L’absence de traitement des conflits par la hiérarchie de l’Éducation Nationale a permis cette explosion. Le pourrissement est bien souvent la seule stratégie des institutions face aux revendications de justice, et l’Éducation Nationale ne fait pas exception.
Des adultes ont relayé le problème et amplifié une mobilisation sur les réseaux sociaux, au-delà de la juste dénonciation du racisme, au point de fragiliser les personnels et le fonctionnement du lycée.
Quand les discriminations créent de la colère qui ne trouve pas de réponse et dont des forces politiques veulent profiter, le vivre ensemble est fragilisé dans la société. C’est ce que prouve « l’affaire Renoir ».

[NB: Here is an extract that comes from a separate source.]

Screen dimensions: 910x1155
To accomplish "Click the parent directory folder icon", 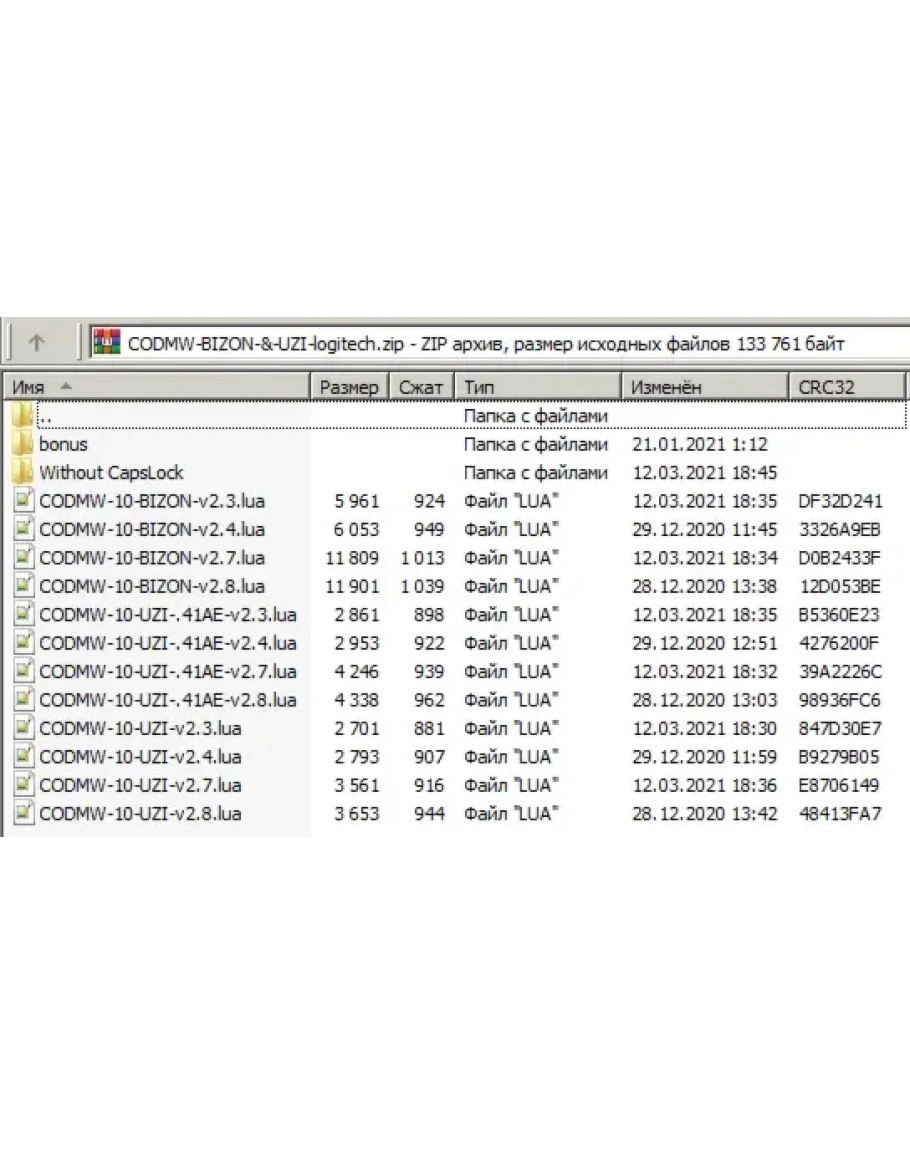I will [22, 415].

Nous exprimons notre solidarité aux élèves victimes et aux adultes qui veulent sortir par le haut de cette situation en luttant ensemble contre toutes les discriminations.
Les élèves mobilisés ont à construire leur action de façon autonome. Et le reste de la société doit les prendre en compte.
Sans mobilisation citoyenne et syndicale, rien de bon ne viendra des différentes émanations du gouvernement, comme le rectorat, qui ferme encore 9 classes à Bondy et met les personnels en difficulté en stigmatisant certains élèves plutôt que de donner à l’école les moyens de réussir.